News / Internasional
Selasa, 30 Juni 2026 | 07:00 WIB
Seorang ibu muda, Dayana Patino, berhasil bertahan hidup selama lebih dari 30 jam di bawah reruntuhan bersama bayi laki-lakinya yang baru berusia 18 hari.[Tangkap layar X]
Baca 10 detik
  • Dayana Patino dan bayinya selamat setelah terjebak di bawah reruntuhan bangunan akibat gempa di La Guaira, Venezuela.
  • Korban berhasil bertahan hidup selama lebih dari 30 jam meski tertimbun puing bangunan sebelum ditemukan tim penyelamat.
  • Keberhasilan evakuasi ibu dan bayi tersebut memberikan secercah harapan di tengah bencana yang menewaskan 1.450 orang lebih.

Suara.com - Kisah menyentuh datang dari bencana gempa Venezuela.

Seorang ibu muda, Dayana Patino, berhasil bertahan hidup selama lebih dari 30 jam di bawah reruntuhan bersama bayi laki-lakinya yang baru berusia 18 hari.

Dayana ditemukan di antara puing bangunan yang runtuh di La Guaira setelah dua gempa besar menghantam wilayah tersebut.

Ia mengaku kekuatan untuk bertahan datang dari sang bayi, Juan David.

“Selama dia masih hidup, saya juga akan tetap hidup. Sesekali saya menyentuh hidungnya untuk memastikan dia masih bernapas,” ujar Dayana, seperti dikutip dari BBC.

Bayi yang masih sangat rentan itu menjadi simbol harapan di tengah tragedi yang menewaskan sedikitnya 1.450 orang.

Dampak Mengerikan Gempa Venezuela, Korban Tewas Bertambah Jadi 589 Orang. [Photo/newswires]

Hingga kini, puluhan ribu warga masih dilaporkan hilang, sementara tim penyelamat terus berpacu dengan waktu.

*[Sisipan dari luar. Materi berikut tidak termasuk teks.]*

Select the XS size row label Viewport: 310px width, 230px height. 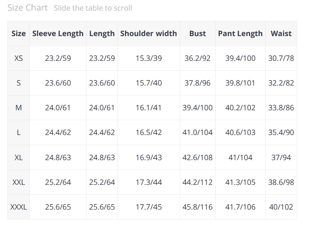18,58
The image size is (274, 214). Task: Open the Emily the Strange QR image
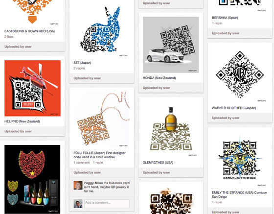pyautogui.click(x=240, y=160)
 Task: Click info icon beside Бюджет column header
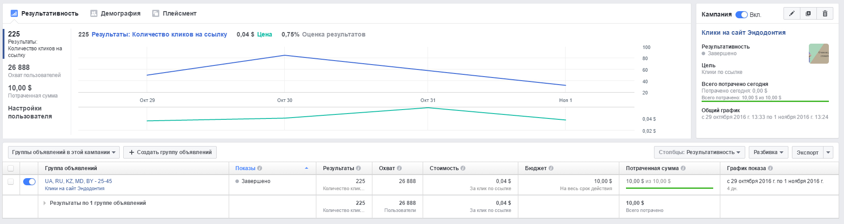point(551,168)
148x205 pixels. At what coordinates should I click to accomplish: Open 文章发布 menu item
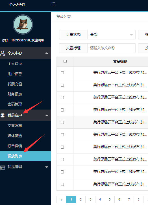pos(15,126)
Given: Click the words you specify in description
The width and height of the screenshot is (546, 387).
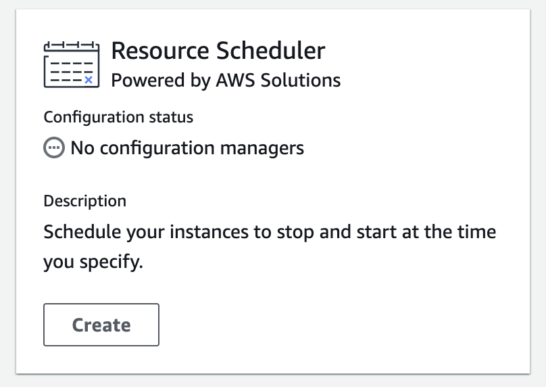Looking at the screenshot, I should pyautogui.click(x=93, y=263).
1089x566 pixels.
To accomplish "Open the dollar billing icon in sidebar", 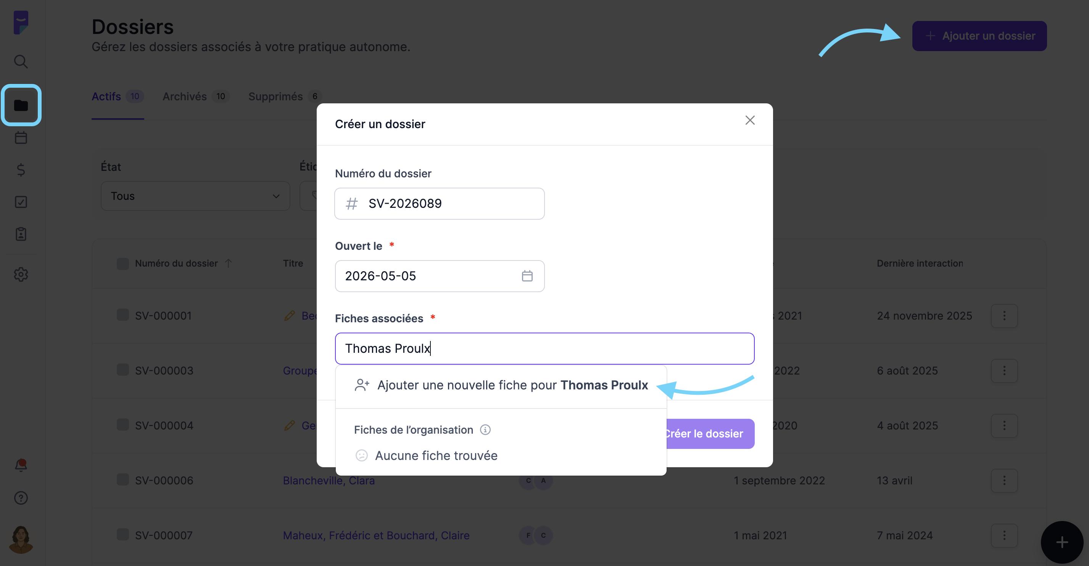I will [21, 170].
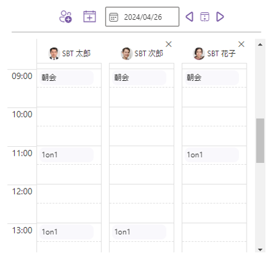Open SBT 次郎's 朝会 event
This screenshot has height=261, width=271.
click(139, 78)
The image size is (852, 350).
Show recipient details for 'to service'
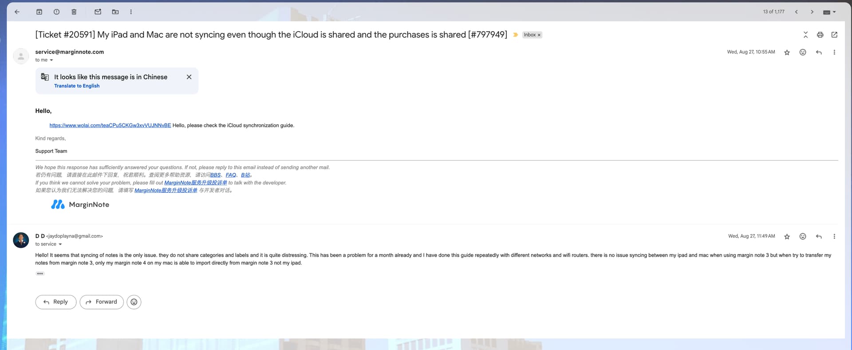point(60,244)
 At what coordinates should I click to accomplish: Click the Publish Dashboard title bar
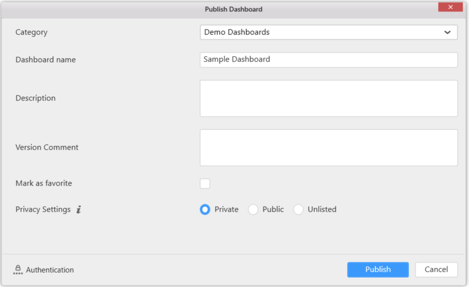234,9
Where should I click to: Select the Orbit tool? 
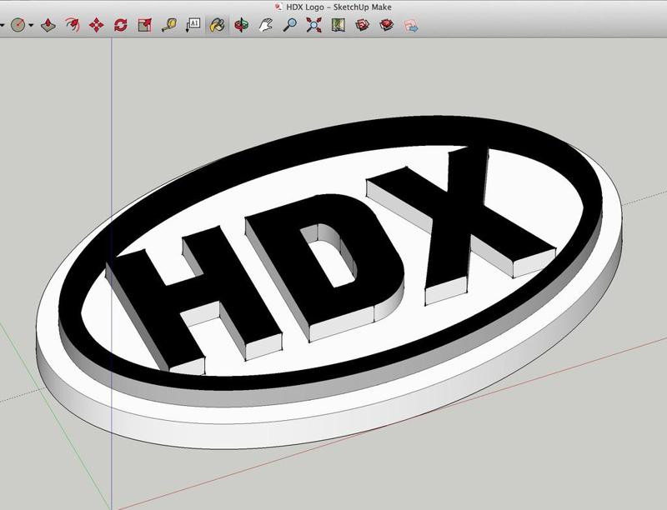click(241, 25)
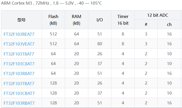Select the FT32F103C8AT7 model link
The height and width of the screenshot is (108, 182).
pyautogui.click(x=19, y=64)
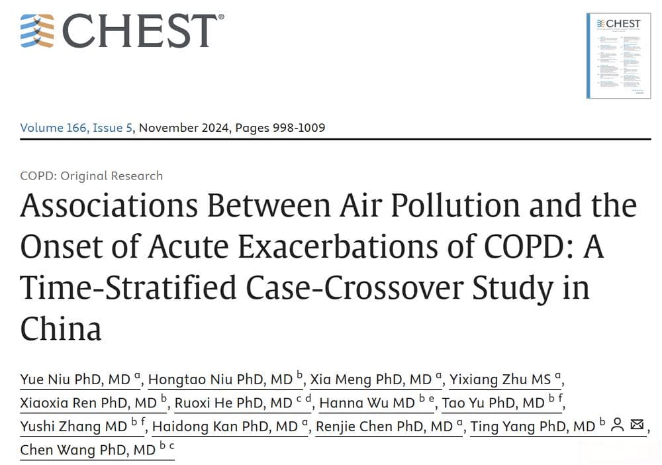The width and height of the screenshot is (662, 465).
Task: Click author Yixiang Zhu MS
Action: click(505, 380)
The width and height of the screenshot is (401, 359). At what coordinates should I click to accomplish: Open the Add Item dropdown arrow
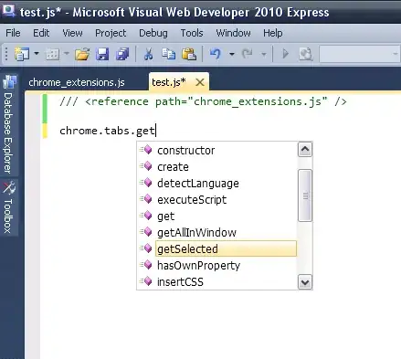click(67, 54)
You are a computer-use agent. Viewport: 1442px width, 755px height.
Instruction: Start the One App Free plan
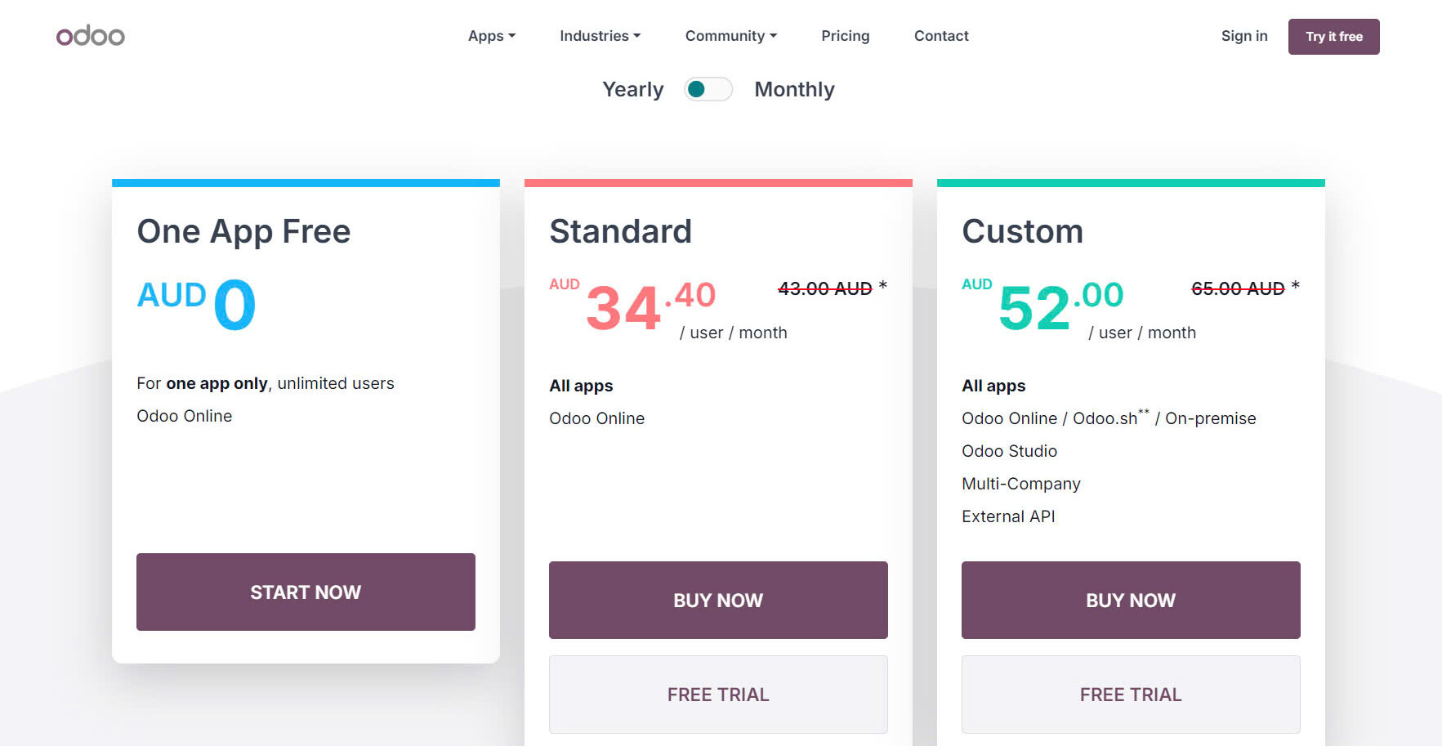tap(305, 592)
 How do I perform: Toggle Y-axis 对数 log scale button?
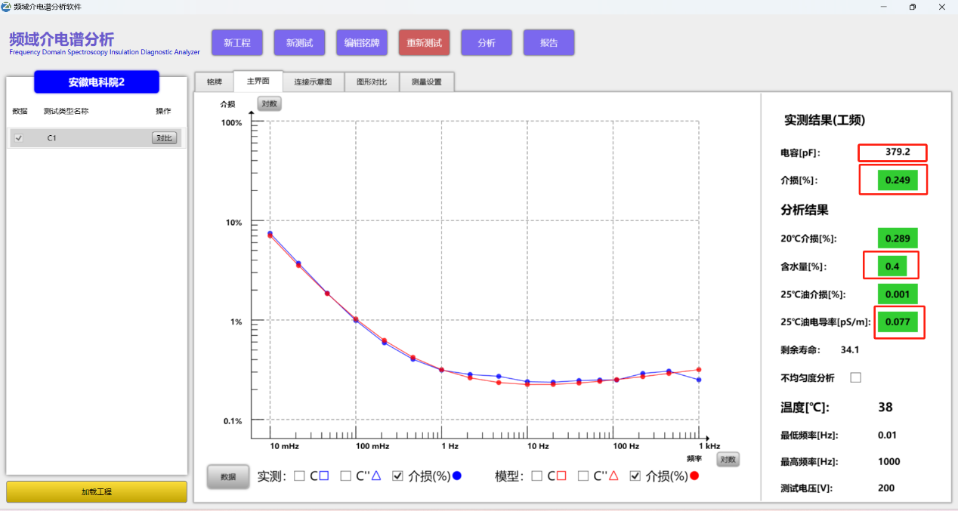coord(269,104)
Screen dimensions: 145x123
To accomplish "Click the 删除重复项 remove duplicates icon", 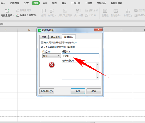I will [x=18, y=10].
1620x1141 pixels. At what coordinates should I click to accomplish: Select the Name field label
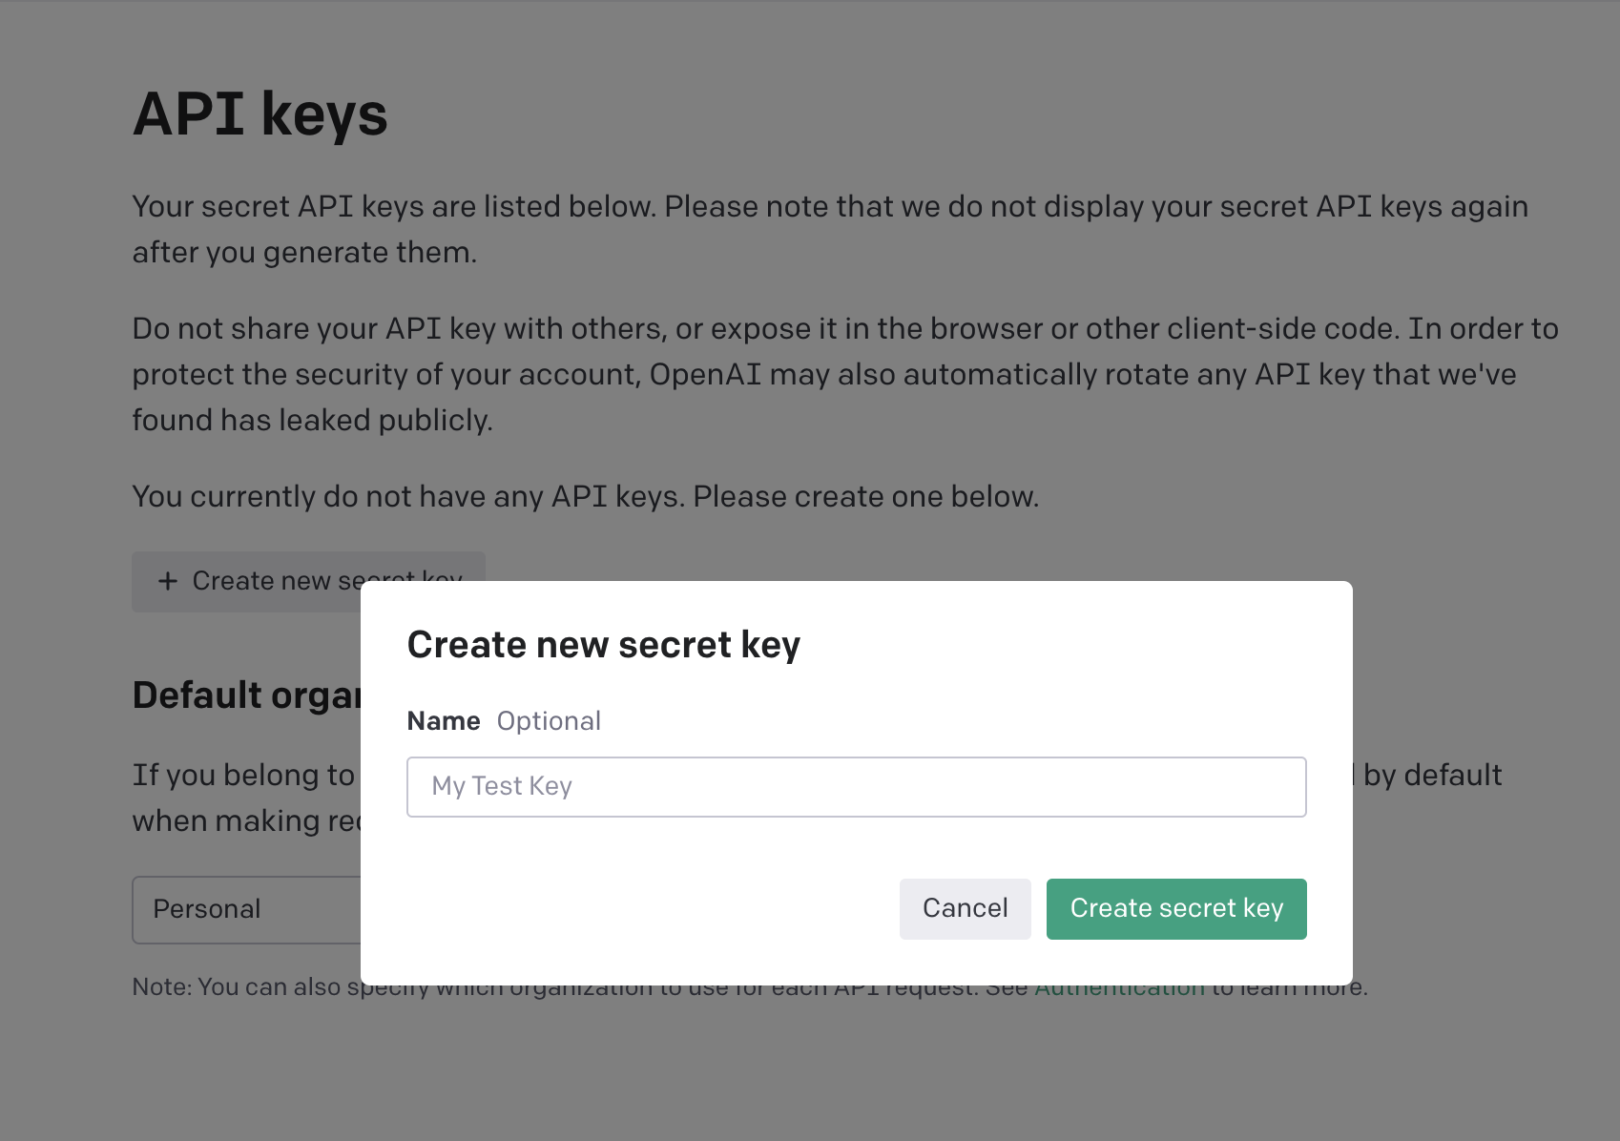(443, 721)
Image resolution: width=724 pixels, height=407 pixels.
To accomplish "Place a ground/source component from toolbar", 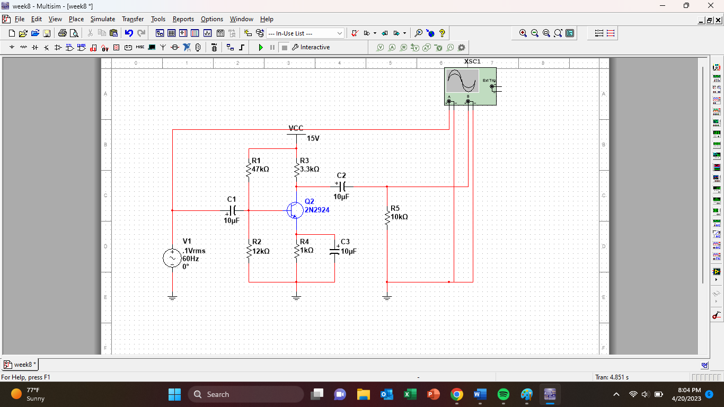I will click(12, 48).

Saat gempa pertama terjadi, Dayana tengah berada di apartemennya di lantai delapan.

Ia sempat mengira getaran hanya ringan, sebelum akhirnya bangunan runtuh dan menjebaknya bersama sang bayi.

Baca Juga: Korban Gempa Venezuela Tembus 1400 Jiwa, Infrastruktur Negara Lumpuh Total

“Saya merasa seperti terbang, lalu seolah tenggelam di tanah. Saya tidak tahu bagaimana saya tidak melepaskan bayi saya,” tuturnya.

Dalam kondisi terjepit beton dan tak bisa bergerak, Dayana memilih menghemat tenaga.

Ia hanya berteriak saat mendengar suara di sekitarnya, berharap ada yang menemukan posisinya.

Kakinya terjepit reruntuhan, sementara kepalanya tertekan batu.

Meski demikian, ia mengaku tetap tenang dan terus berusaha menjaga bayinya tetap hidup.

Harapan muncul saat ia mendengar suara sang kakak memanggil namanya. Dengan sisa tenaga, Dayana berteriak keras hingga akhirnya tim penyelamat menemukan lokasi mereka.